* [Task]
Reproduce the listing below verbatim, from the line containing "You are a GUI" through the end of the listing. Leave the pictures out.

========================================

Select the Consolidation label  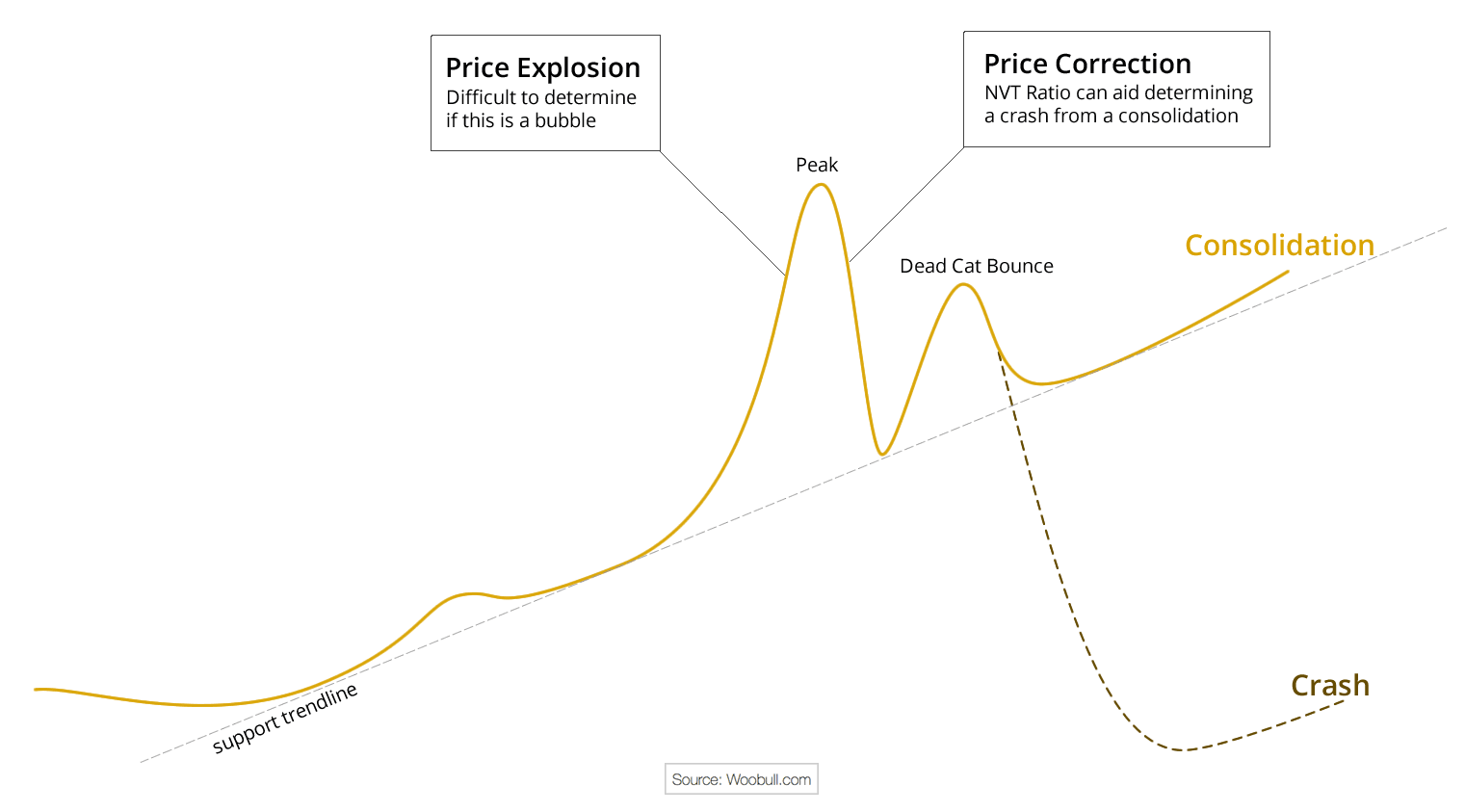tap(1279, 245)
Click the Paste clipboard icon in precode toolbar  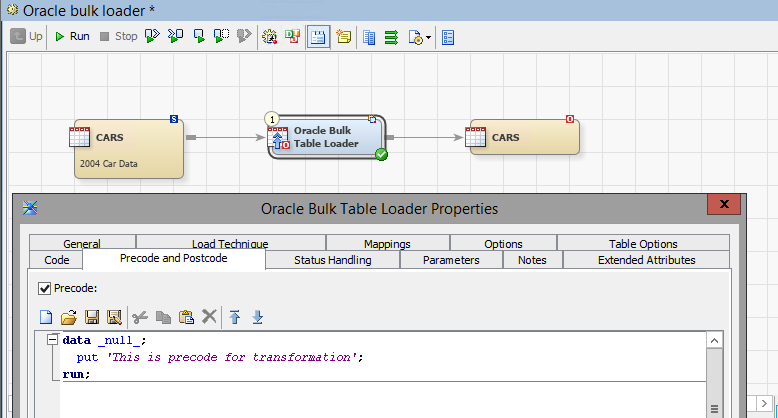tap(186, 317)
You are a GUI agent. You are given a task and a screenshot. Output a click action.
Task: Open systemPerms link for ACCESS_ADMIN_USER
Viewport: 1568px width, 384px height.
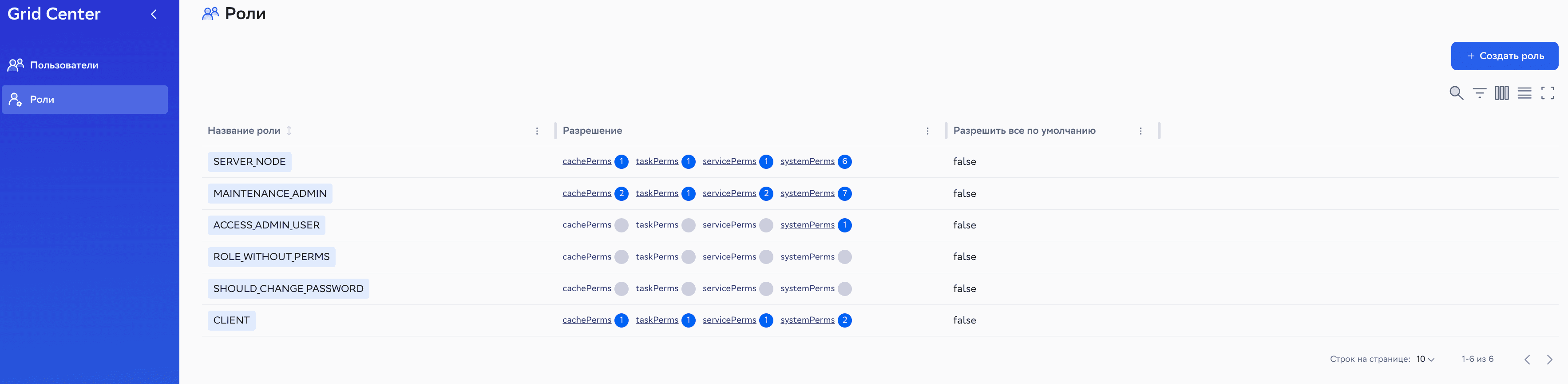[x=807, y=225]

========================================

* [Result of this exercise]
You are a GUI agent. You are given a task and a screenshot. Output a click action.
Task: Open systemPerms link for ACCESS_ADMIN_USER
Viewport: 1568px width, 384px height.
[x=807, y=225]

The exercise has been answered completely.